Plusieurs facteurs expliquent cette résistance : la hausse des taux d’intérêt a soutenu les marges, le crédit a continué de croître, et la régulation prudente a permis d’absorber le choc économique du conflit.
La Banque Centrale d’Israël a néanmoins demandé aux établissements de constituer des provisions supplémentaires pour soutenir les ménages et entreprises affectés par la guerre.
L’évolution des actions bancaires et les indicateurs de marché
Les grandes banques israéliennes se distinguent également par la performance de leurs titres boursiers. La banque Leumi affiche par exemple un ratio cours/bénéfice d’environ 10, signe d’une valorisation modérée mais solide au regard de sa rentabilité.
Son retour sur capitaux propres atteint près de 17 %, l’un des plus élevés du secteur.
L’indice TA-Banks5, qui regroupe les principales banques, a connu des fluctuations importantes, mais conserve sur dix ans une tendance haussière, tirée par la croissance du crédit et la forte rentabilité.
Les investisseurs étrangers s’y intéressent de plus en plus, même si le marché reste concentré autour de quelques grands acteurs.
Cette valorisation témoigne de la confiance des marchés, mais aussi d’une certaine vulnérabilité : une dépendance forte à l’immobilier et à la conjoncture locale pourrait fragiliser le secteur en cas de retournement.
Les perspectives d’avenir du système bancaire israélien
L’avenir des banques israéliennes s’annonce globalement positif, même si des défis demeurent. La croissance du crédit devrait se poursuivre, soutenue par la reprise post-conflit et par un environnement de taux encore relativement élevé à moyen terme.
La transformation numérique constitue un autre moteur essentiel : les banques investissent massivement dans la digitalisation de leurs services et le développement de solutions fintech, cherchant à renforcer leur efficacité et leur attractivité auprès d’une clientèle jeune et technophile.
Cependant, certains risques pèsent sur le secteur.
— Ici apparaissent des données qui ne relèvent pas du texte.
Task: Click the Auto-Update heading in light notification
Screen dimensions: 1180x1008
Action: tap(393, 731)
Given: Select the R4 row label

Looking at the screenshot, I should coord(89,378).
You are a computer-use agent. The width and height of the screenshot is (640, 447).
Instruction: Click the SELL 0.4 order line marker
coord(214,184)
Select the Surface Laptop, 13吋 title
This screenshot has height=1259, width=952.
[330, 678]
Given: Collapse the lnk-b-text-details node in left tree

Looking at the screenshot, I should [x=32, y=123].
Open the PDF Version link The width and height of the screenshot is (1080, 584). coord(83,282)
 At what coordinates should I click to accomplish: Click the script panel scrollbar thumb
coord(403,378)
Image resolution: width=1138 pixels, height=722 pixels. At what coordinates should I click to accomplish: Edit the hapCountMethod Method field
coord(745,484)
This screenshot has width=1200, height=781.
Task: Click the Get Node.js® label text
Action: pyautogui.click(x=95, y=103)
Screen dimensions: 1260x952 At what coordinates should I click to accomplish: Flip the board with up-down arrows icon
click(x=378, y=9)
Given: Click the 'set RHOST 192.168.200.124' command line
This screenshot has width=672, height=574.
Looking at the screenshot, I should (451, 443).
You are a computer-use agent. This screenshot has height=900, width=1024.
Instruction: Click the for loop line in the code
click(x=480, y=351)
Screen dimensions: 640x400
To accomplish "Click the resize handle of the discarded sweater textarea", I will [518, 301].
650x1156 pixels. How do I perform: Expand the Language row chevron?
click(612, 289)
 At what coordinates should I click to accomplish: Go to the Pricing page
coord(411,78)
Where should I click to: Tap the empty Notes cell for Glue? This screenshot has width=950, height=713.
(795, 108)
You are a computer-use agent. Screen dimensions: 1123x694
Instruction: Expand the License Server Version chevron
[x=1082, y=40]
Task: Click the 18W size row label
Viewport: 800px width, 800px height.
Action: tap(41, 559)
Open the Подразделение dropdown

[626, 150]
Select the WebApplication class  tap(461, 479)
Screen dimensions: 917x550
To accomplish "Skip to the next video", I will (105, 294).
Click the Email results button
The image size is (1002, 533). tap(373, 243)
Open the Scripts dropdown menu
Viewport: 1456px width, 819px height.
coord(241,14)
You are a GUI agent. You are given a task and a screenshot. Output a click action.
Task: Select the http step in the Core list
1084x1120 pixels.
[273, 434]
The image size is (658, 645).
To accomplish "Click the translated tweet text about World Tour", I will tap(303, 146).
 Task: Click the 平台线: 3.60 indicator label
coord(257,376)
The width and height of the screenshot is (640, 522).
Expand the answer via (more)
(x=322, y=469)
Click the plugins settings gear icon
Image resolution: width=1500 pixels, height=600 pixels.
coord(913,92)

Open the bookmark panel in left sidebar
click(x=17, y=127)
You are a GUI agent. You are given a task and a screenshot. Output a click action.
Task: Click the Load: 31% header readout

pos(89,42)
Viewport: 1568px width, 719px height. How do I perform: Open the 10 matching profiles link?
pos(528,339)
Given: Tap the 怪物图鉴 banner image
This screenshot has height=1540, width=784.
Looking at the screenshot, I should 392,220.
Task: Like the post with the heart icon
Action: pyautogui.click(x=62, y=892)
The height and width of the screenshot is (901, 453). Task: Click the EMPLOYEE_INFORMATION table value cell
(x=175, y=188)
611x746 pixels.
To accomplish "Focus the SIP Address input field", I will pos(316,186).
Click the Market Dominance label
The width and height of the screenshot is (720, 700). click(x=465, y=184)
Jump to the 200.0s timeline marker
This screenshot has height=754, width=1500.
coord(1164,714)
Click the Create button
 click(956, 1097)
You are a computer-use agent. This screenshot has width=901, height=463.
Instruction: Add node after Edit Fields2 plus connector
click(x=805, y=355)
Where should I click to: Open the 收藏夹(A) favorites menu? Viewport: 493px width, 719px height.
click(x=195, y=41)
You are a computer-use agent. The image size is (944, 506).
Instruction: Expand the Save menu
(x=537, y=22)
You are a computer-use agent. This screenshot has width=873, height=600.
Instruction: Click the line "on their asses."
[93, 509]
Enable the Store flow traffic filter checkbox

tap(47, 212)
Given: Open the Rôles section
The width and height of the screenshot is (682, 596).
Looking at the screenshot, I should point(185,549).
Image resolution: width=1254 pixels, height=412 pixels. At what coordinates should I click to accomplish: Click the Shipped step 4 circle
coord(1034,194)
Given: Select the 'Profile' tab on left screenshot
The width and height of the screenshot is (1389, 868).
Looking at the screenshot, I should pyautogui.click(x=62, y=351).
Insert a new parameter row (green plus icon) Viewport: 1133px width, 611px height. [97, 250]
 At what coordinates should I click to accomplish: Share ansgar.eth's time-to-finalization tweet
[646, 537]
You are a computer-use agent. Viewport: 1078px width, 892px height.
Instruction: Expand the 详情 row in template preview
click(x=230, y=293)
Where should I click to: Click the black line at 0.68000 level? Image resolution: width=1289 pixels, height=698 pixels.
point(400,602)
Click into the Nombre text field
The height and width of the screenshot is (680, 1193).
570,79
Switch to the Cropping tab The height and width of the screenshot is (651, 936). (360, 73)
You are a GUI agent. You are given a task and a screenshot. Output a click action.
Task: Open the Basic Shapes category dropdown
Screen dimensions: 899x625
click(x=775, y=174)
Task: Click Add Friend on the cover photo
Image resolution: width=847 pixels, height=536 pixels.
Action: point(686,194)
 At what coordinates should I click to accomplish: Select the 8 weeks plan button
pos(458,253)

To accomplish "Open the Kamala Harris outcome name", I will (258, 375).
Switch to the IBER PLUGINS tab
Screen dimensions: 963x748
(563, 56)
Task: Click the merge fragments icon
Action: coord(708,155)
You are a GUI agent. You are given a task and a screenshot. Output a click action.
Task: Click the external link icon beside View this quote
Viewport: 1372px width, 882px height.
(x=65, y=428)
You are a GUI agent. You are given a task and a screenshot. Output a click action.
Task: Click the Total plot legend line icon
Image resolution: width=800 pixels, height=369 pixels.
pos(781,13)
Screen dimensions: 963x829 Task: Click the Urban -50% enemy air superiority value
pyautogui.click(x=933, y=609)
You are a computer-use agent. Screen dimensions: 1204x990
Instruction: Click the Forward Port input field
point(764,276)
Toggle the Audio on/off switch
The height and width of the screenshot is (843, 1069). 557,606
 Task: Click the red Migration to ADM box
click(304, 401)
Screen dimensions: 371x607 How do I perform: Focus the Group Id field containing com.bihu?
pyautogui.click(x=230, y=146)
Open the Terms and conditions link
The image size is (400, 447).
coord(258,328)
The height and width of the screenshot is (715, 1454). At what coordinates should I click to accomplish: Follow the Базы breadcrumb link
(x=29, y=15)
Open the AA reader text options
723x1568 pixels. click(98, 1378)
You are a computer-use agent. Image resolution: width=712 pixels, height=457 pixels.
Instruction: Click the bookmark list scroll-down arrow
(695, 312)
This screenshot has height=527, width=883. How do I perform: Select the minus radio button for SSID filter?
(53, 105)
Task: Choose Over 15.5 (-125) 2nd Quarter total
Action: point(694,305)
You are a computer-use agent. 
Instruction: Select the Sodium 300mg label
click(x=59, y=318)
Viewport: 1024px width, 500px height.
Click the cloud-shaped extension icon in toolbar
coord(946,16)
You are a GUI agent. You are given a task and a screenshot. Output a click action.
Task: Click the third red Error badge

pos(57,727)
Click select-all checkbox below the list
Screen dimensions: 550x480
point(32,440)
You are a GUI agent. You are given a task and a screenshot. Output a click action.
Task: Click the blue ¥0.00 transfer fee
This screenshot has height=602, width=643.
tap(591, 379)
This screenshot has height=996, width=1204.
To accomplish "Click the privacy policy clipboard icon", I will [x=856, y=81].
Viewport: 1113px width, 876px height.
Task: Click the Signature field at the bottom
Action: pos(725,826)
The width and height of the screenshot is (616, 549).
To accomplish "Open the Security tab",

L’exposition à l’immobilier, qui représente une part considérable des actifs bancaires, demeure une vulnérabilité, surtout en cas de ralentissement du marché ou de nouvelle hausse des taux.
Par ailleurs, les tensions géopolitiques et la décélération de la croissance israélienne — passée de 6,5 % en 2022 à environ 2 % en 2023 — pourraient freiner la dynamique.
Enfin, la pression politique et sociale se fait plus forte : les profits records des banques suscitent des critiques, certains estimant que les déposants ne bénéficient pas équitablement des hausses de taux d’intérêt.
Les autorités pourraient donc renforcer la régulation ou encourager davantage de concurrence dans le secteur.
Vers une stabilité prudente
Le secteur bancaire israélien aborde l’avenir avec des atouts considérables : une rentabilité élevée, une base de capital solide et une capacité d’adaptation démontrée face aux crises. Toutefois, il doit désormais conjuguer prudence et innovation.
La priorité sera de diversifier les sources de revenus, de renforcer les mécanismes de gestion des risques et d’accompagner la modernisation technologique sans creuser les inégalités d’accès aux services financiers.
En définitive, les banques israéliennes demeurent un pilier économique essentiel, à la fois résilient et conscient des défis structurels à venir. Leur réussite future dépendra de leur capacité à maintenir un équilibre entre rentabilité, responsabilité sociale et stabilité financière.